Own end-to-end execution of internal platform initiatives across the Trase operating system, translating ambiguous work across infrastructure, runtime systems, and AI/ML workflows into clear, actionable plans while ensuring alignment across Engineering, DevOps/SRE, DevEx, and Product.
Identify and manage cross-team dependencies across services, cloud infrastructure, and AI pipelines, sequencing work to minimize blocking dependencies, reduce integration risk, and avoid rework.
Establish and maintain a lightweight operating rhythm that drives execution, including milestone tracking, execution reviews, and release readiness checkpoints, ensuring teams have clear priorities, defined success criteria, and visibility into risks.
Partner with DevOps and SRE to ensure releases are safe, validated, and traceable, and that platform and AI/ML changes are observable, auditable, and ready for production environments; drive go/no-go decisions based on system readiness and risk.

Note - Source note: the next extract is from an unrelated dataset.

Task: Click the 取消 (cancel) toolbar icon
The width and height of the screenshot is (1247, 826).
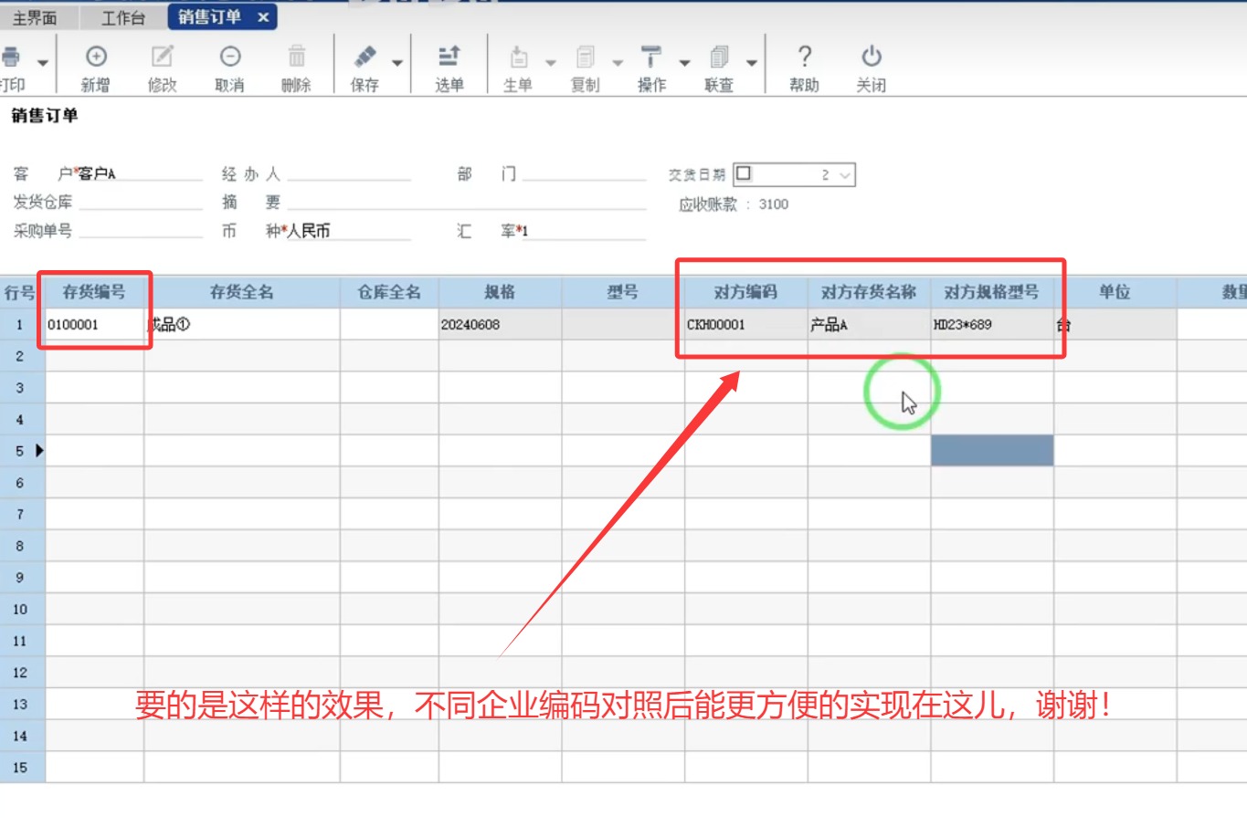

Proactively identify and manage system-level risks across infrastructure, deployment systems, AI/ML pipelines, and runtime behavior, ensuring mitigation strategies are in place before issues impact delivery.

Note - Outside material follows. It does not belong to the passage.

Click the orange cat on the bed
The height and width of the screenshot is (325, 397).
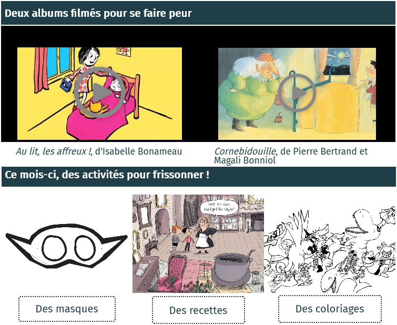click(94, 109)
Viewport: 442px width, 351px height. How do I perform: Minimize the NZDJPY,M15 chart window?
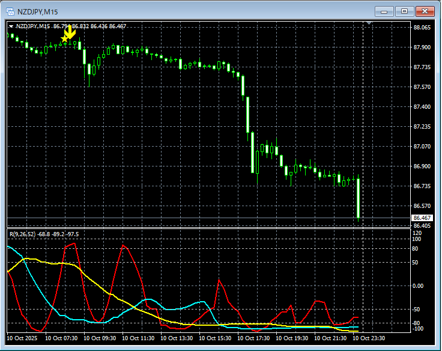pos(384,11)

Define and track key execution and reliability signals, including delivery predictability, release success rates, dependency resolution, and system health, acting as the source of truth for execution status and risk.
Continuously improve engineering execution by identifying inefficiencies in CI/CD workflows, testing and integration systems, and AI workflow evaluation, partnering with DevEx and DevOps to increase developer velocity, release safety, and overall system reliability.
Requirements
12+ years of experience in technical program management, engineering, or related roles
Experience working on distributed systems, cloud infrastructure, CI/CD and deployment systems
Strong understanding of DevOps / SRE workflows, system dependencies and failure modes
Demonstrated ability to break down ambiguous technical problems, drive execution across teams, influence without authority
Strong technical fluency with ability to read and understand production code, reason about system architecture and APIs, engage in technical tradeoff discussions
Experience with or exposure to AI/ML systems and LLM-based workflows, AI infrastructure (inference, evaluation, orchestration)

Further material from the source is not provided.